To confirm that the animals are responding to photoperiodic input, we tested their ability to entrain to a shifted LD cycle (Figure 3). As expected, animals housed in the initial LD photoperiod demonstrated an increase in locomotor activity during the nighttime hours with an advanced phase angle of entrainment similar to that reported above (average 1.58±0.5 hrs). After animals were entrained, the photoperiod was advanced by 8 hours. This was accomplished by turning the lights off 8 hrs early on Day 4 and continuing with this new LD cycle for the remainder of the experiment. After 7 days in the advanced photoperiod, the sea anemones showed a clear entrainment with an advanced onset similar to that shown in the original LD cycle (1.62±1.1 hrs prior to lights off) (Figure 3B).
Figure 3. Locomotor profile shifts in response to an 8 hr advance in photoperiod.

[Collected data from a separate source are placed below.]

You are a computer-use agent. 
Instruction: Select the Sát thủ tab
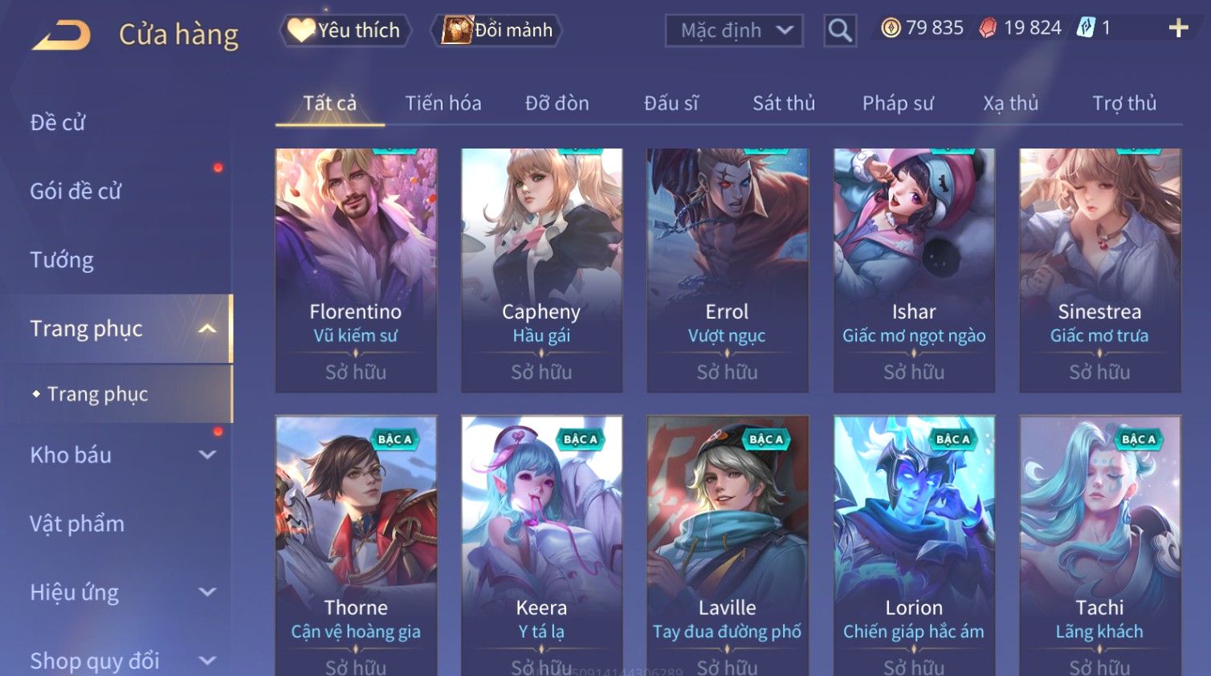point(784,104)
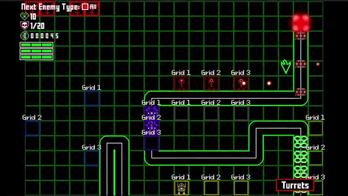The image size is (348, 196).
Task: Select the empty blue Grid 1 slot
Action: 92,98
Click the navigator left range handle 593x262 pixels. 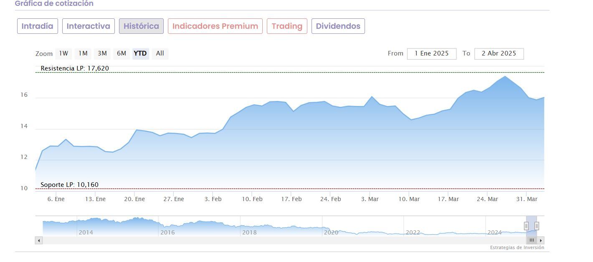526,226
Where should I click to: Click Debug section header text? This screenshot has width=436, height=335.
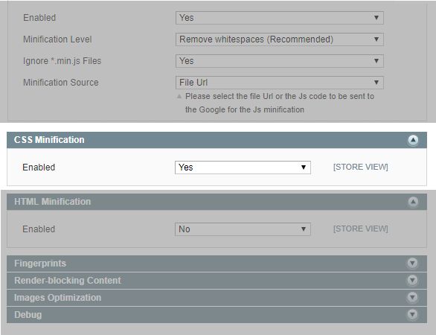point(28,315)
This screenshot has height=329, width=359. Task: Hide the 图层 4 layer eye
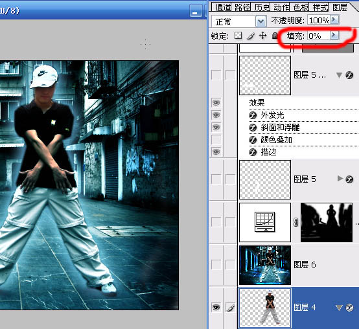216,307
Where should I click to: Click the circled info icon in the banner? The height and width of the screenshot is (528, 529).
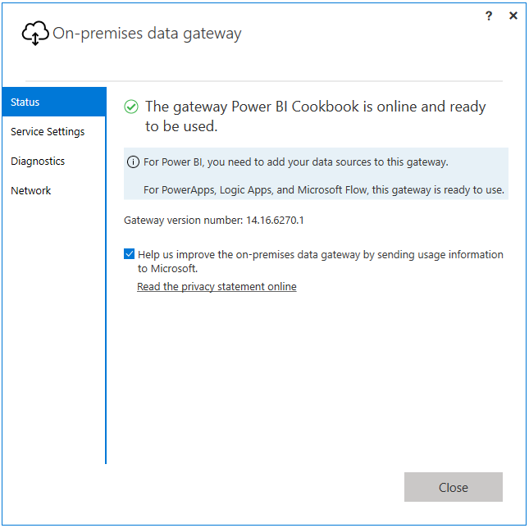[x=133, y=162]
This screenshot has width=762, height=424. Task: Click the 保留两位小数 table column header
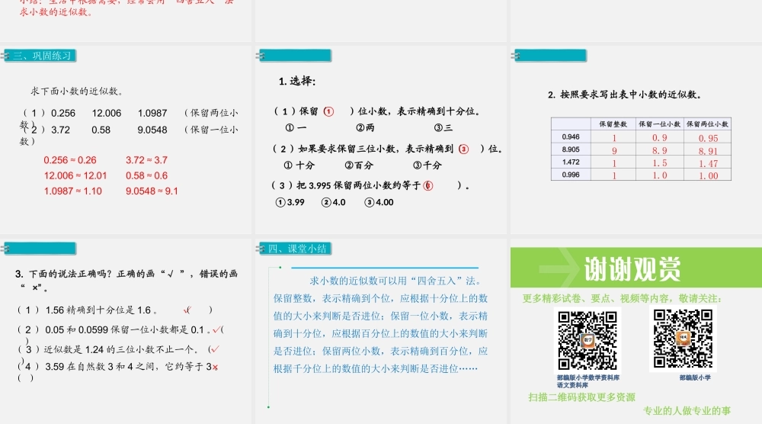pyautogui.click(x=708, y=124)
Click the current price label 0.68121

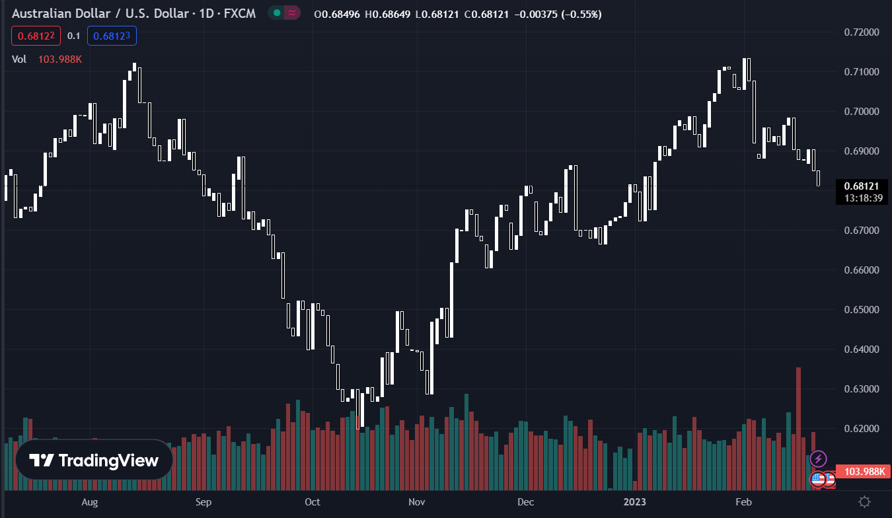point(861,186)
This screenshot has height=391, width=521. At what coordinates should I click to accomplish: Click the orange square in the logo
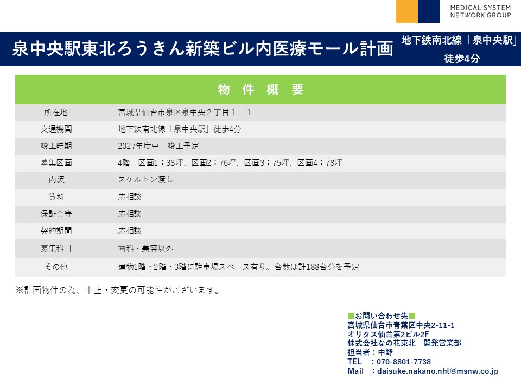click(x=407, y=11)
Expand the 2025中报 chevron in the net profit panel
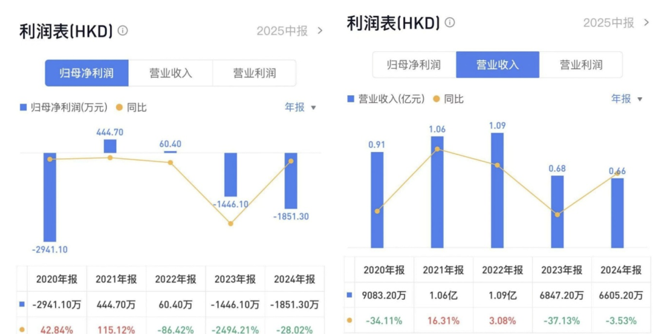Screen dimensions: 653x334 [x=320, y=30]
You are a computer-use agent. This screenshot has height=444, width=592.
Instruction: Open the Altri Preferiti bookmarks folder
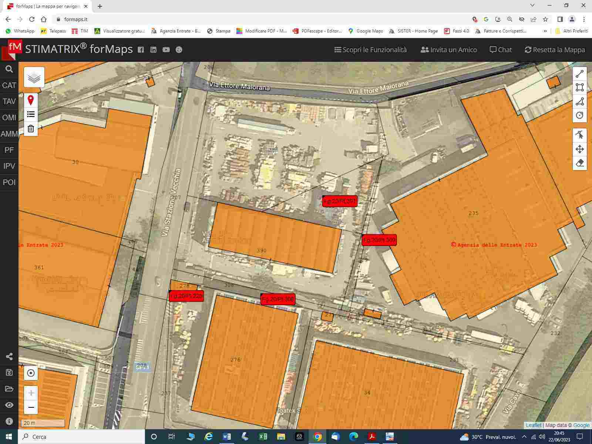572,31
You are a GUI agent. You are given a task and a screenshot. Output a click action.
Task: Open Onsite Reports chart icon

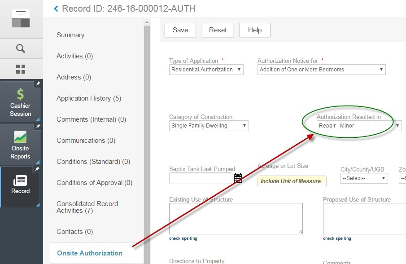tap(20, 137)
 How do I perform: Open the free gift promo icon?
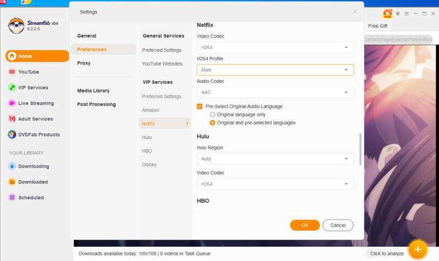click(388, 13)
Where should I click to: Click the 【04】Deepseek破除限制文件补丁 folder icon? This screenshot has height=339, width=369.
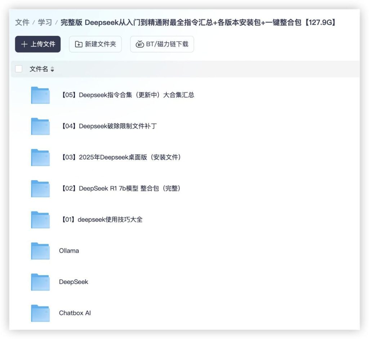coord(40,126)
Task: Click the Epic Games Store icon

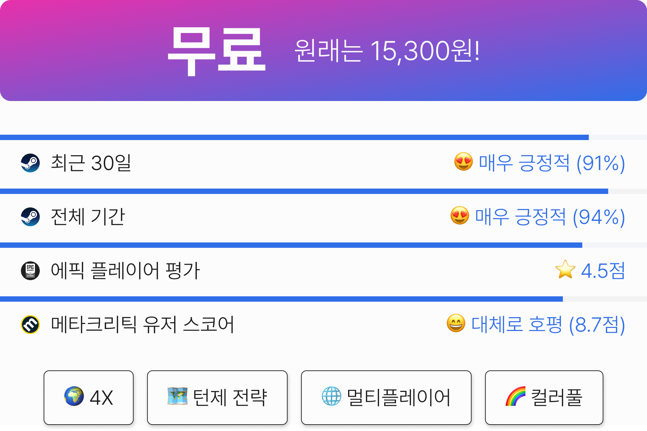Action: [30, 271]
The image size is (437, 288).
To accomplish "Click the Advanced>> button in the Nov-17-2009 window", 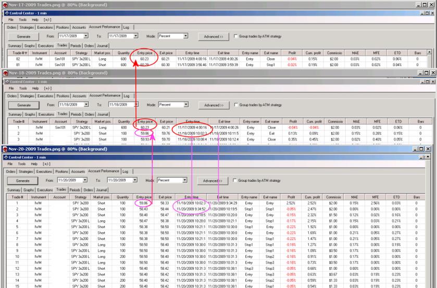I will (x=214, y=37).
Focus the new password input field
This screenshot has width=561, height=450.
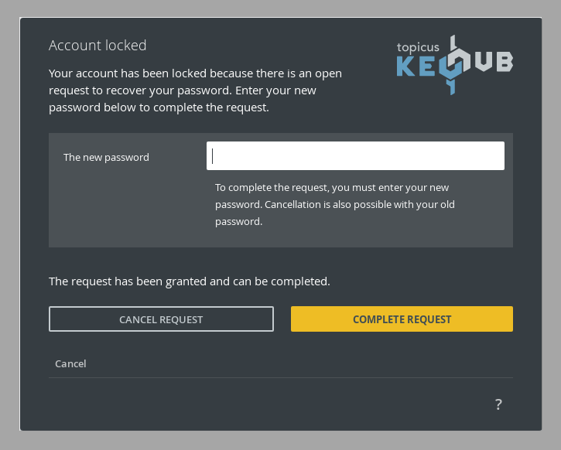tap(355, 156)
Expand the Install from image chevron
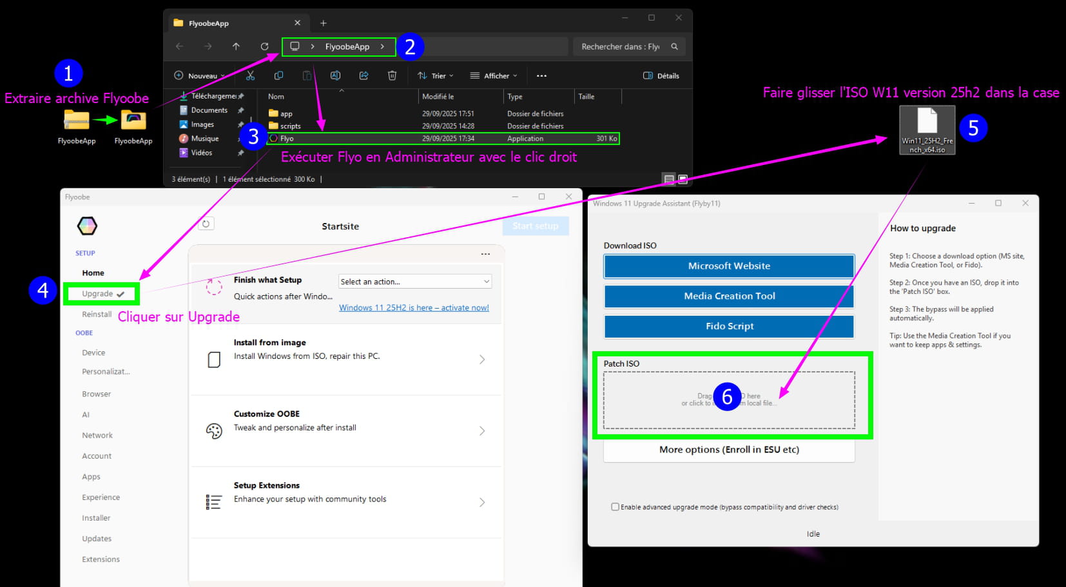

A) Actogram of averaged locomotor activity of N. vectensis (N = 27) over the course of the experiment. Shaded area indicates time of lights off. B) Locomotor activity profile of animals housed for 3 days in the original LD photoperiod (top) and after 7 days in an 8-hour advanced photoperiod (bottom). Seven days following the 8-hour advance in photoperiod, animals show clear entrainment to the new photoperiod. Animals exhibit an anticipatory increase in activity prior to lights off and a shift of activity to occur during the scotophase of the new LD cycle. Shaded bar represents time of lights off.doi:10.1371/journal.pone.0046843.g003
Free-running Studies: Evidence for an Endogenous Clock
The ability of a rhythm to persist in the presence of constant environmental conditions is a hallmark characteristic of an endogenous oscillator. Thus, in order to determine whether the rhythmic locomotor activity observed under LD conditions could be attributed to an endogenous circadian clock, we monitored the behavior of N. vectensis under brief (3–4 day) constant dark conditions (Figure 4). Locomotor activity of each animal was recorded over a 24 hr LD period prior to exposure to constant dark (DD). A significant increase in nocturnal activity during LD (a t-test was carried out for each individual, p<0.05), and thus entrained to the LD cycle, was used as criteria to include in subsequent behavioral analysis determining rhythms sustainability. Because the sampling period was brief, these experiments were not used to predict an accurate measurement of period length. Despite this limitation, cosinor analysis was used to determine whether individual animals demonstrated a significant daily rhythm under constant conditions.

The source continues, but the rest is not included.